→ Exercise directions
Below are records; reproduce exactly the lines from the one that has "Task: Increase 'Each'" through the one that has "Image resolution: width=952", ends included, and nothing more.

(Records shown begins)

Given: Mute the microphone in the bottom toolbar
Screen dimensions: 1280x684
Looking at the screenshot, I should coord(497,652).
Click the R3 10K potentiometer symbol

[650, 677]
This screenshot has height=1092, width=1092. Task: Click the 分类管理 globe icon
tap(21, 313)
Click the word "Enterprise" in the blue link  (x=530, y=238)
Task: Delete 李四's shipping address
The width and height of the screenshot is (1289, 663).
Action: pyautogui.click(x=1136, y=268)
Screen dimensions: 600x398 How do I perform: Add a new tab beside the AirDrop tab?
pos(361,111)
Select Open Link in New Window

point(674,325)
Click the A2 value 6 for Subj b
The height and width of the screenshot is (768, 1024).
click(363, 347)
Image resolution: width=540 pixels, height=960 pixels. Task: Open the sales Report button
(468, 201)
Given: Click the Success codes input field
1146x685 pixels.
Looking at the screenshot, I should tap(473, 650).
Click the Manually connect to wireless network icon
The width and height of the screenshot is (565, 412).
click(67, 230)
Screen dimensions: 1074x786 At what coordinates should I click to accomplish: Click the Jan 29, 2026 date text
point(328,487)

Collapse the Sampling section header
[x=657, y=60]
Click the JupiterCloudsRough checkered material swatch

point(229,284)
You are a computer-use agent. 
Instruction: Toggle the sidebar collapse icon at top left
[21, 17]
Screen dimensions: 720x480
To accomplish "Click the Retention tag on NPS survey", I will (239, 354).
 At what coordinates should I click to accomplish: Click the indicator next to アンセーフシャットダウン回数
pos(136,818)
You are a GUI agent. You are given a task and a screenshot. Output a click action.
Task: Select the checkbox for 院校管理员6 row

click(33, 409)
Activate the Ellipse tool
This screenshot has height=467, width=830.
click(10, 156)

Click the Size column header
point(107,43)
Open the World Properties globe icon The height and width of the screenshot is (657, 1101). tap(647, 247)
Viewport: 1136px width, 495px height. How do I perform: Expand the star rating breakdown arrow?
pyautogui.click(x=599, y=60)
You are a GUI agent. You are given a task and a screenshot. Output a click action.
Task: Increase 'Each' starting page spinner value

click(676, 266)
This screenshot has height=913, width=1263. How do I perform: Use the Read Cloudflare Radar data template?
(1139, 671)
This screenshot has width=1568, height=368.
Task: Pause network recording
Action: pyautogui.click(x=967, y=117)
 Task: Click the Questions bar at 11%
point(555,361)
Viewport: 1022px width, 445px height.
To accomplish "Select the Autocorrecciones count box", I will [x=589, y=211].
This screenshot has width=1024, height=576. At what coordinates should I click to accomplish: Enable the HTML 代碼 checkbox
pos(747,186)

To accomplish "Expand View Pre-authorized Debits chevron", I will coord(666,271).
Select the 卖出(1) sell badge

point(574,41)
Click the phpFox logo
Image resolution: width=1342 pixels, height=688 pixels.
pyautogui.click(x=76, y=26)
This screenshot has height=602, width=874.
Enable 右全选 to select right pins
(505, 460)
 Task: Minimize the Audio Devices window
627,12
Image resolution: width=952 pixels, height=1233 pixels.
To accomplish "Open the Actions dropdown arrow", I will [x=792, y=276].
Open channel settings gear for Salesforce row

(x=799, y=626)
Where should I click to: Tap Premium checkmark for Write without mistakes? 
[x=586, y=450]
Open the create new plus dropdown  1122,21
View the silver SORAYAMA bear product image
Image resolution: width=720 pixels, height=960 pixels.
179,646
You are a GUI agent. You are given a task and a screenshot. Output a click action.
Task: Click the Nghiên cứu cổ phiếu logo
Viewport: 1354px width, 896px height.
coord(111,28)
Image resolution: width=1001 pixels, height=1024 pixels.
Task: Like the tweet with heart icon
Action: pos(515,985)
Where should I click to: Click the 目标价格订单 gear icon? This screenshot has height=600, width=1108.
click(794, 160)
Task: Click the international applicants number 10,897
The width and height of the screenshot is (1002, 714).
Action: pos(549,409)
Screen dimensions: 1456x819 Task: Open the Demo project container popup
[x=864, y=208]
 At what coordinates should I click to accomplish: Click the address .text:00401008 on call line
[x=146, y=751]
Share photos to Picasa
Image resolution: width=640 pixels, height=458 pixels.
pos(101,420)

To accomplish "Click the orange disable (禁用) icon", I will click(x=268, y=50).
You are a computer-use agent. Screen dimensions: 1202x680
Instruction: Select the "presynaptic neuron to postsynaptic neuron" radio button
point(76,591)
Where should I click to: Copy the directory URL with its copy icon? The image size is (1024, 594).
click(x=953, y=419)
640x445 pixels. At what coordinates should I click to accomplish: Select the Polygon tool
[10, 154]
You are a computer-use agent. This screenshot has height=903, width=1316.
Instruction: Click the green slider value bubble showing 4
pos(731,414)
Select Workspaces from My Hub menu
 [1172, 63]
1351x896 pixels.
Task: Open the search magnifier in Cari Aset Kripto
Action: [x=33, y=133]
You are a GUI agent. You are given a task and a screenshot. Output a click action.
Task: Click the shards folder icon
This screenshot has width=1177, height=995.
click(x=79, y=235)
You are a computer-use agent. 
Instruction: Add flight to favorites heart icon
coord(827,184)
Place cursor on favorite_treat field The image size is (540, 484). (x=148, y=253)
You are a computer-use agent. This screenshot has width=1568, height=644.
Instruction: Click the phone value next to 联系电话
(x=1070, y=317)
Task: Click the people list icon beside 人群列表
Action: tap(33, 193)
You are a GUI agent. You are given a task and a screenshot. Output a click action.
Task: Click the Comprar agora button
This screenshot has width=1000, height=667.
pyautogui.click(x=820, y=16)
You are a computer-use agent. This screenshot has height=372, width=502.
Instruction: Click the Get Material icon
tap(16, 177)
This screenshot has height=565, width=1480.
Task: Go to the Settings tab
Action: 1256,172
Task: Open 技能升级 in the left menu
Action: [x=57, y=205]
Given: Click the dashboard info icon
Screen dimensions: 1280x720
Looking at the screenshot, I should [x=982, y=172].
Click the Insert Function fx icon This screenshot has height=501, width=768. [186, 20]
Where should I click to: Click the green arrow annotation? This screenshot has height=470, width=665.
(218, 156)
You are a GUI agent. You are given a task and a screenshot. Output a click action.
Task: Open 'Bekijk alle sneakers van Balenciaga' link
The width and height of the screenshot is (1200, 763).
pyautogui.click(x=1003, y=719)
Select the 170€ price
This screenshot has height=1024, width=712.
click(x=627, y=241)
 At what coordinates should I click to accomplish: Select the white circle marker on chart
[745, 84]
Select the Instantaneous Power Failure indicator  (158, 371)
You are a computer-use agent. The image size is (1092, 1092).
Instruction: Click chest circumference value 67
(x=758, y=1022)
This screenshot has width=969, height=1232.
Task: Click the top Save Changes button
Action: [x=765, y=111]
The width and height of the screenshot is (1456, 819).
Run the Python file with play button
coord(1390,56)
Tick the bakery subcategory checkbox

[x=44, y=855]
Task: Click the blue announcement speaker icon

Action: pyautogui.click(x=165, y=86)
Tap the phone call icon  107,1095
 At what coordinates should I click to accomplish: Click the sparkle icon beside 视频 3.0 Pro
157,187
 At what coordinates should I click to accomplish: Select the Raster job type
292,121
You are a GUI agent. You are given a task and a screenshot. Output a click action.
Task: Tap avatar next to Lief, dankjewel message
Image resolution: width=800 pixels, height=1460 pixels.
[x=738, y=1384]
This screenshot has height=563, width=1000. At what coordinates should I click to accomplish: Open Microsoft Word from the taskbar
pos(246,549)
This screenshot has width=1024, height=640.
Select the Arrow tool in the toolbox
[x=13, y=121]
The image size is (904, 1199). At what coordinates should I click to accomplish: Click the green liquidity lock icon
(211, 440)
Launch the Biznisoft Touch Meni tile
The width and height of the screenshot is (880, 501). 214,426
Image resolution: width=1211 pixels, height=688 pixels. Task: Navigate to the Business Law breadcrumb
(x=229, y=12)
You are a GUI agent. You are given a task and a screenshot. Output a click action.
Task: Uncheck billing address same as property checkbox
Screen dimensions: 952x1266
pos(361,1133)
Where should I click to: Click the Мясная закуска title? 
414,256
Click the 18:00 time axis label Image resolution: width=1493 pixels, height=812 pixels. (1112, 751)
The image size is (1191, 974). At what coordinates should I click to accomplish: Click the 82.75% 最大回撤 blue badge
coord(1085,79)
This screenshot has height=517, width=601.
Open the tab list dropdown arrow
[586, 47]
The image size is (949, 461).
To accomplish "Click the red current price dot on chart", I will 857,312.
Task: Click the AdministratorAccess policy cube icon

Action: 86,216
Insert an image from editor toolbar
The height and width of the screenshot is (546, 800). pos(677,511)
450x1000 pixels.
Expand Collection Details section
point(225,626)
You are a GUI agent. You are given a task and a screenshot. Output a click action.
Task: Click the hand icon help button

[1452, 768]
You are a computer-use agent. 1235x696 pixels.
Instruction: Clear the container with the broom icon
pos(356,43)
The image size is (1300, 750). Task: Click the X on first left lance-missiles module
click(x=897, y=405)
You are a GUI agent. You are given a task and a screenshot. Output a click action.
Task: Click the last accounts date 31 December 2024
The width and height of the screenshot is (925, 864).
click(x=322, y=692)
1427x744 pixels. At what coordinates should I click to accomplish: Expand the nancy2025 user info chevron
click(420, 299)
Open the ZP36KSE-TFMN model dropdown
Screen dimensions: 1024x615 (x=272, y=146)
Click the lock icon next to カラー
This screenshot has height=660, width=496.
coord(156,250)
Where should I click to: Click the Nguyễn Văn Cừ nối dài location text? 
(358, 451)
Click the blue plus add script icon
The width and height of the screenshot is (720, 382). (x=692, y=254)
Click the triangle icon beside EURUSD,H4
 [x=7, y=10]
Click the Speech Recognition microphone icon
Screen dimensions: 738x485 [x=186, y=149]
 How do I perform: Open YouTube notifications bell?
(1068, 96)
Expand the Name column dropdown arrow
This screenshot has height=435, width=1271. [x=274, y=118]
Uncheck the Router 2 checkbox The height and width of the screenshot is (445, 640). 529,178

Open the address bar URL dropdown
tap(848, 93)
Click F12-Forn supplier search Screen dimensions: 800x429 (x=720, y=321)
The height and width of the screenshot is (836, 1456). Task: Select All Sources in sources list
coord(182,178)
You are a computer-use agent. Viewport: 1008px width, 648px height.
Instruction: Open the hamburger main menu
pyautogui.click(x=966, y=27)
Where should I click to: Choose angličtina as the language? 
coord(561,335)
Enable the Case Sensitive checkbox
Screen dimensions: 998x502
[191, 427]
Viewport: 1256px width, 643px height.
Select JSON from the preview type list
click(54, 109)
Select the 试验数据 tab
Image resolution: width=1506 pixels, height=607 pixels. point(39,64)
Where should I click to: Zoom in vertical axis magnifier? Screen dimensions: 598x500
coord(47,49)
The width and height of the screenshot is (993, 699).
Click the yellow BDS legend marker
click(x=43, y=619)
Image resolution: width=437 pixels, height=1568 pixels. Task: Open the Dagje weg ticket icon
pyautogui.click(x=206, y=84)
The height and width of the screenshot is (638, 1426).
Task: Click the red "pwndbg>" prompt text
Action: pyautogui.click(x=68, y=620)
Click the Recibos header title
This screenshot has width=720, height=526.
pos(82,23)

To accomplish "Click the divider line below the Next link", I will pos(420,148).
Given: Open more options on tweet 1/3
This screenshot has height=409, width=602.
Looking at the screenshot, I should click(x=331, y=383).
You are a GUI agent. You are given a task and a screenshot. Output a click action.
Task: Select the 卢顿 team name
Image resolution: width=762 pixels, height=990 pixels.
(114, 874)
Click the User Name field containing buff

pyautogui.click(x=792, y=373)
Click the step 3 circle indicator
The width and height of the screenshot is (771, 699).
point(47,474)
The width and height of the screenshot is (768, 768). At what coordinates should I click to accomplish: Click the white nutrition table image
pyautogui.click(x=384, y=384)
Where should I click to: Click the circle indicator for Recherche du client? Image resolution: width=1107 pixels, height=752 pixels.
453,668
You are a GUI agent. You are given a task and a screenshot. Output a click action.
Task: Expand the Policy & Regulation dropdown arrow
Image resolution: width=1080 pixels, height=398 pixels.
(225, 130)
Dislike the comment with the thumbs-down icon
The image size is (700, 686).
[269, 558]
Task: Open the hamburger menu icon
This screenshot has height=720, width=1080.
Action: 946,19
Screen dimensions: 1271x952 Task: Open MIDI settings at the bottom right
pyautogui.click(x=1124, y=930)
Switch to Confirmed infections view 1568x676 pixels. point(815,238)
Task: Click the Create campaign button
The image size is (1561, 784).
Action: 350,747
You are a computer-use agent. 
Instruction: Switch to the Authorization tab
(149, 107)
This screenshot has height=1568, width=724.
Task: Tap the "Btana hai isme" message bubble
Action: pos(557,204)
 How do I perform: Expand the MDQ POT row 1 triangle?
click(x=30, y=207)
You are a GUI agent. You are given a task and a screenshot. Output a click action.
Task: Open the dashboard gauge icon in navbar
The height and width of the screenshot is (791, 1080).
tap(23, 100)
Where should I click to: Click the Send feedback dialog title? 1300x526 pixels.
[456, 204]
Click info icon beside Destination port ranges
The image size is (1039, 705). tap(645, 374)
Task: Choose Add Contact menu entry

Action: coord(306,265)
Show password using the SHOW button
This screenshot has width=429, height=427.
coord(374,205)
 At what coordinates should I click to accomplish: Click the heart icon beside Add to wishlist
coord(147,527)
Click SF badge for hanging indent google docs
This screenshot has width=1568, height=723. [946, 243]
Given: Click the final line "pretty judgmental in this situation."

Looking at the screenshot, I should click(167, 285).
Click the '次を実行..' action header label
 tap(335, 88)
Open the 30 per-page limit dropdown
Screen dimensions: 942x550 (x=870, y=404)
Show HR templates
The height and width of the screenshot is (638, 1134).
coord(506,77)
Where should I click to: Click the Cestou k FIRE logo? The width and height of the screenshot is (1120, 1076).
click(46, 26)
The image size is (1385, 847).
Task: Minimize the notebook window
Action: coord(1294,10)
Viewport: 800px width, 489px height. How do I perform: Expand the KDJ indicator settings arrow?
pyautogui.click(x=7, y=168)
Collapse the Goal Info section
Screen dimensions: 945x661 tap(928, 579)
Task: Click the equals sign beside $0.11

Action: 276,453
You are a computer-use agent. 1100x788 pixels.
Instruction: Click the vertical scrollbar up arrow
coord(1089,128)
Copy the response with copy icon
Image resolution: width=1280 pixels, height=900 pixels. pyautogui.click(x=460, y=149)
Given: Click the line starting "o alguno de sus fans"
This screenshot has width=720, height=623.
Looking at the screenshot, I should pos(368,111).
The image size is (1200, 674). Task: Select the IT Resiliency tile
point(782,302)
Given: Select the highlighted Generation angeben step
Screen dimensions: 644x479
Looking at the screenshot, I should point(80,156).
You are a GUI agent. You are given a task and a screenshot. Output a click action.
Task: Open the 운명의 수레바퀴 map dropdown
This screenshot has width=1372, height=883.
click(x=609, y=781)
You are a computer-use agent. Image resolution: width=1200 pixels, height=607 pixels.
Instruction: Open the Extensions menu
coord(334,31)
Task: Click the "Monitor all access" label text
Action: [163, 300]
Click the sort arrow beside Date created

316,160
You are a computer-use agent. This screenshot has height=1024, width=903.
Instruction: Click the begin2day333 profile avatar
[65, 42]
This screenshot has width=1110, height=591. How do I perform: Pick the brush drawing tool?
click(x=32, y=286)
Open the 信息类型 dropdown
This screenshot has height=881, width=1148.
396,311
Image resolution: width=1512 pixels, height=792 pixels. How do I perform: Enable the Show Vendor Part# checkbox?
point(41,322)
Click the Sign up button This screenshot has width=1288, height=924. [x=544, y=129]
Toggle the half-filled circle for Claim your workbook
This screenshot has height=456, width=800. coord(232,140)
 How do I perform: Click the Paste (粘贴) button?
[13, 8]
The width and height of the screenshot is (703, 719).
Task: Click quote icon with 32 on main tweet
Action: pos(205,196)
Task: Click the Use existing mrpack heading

(Records shown ends)

→ Result of this task
Task: Increase 'Each' starting page spinner value

click(676, 266)
This screenshot has height=913, width=1263. How do I perform: Use the Read Cloudflare Radar data template?
(1139, 671)
This screenshot has width=1568, height=368.
Task: Pause network recording
Action: pyautogui.click(x=967, y=117)
 Task: Click the Questions bar at 11%
point(555,361)
Viewport: 1022px width, 445px height.
To accomplish "Select the Autocorrecciones count box", I will [x=589, y=211].
This screenshot has width=1024, height=576. At what coordinates should I click to accomplish: Enable the HTML 代碼 checkbox
pos(747,186)

To accomplish "Expand View Pre-authorized Debits chevron", I will coord(666,271).
Select the 卖出(1) sell badge

point(574,41)
Click the phpFox logo
Image resolution: width=1342 pixels, height=688 pixels.
pyautogui.click(x=76, y=26)
This screenshot has height=602, width=874.
Enable 右全选 to select right pins
(505, 460)
 Task: Minimize the Audio Devices window
627,12
Image resolution: width=952 pixels, height=1233 pixels.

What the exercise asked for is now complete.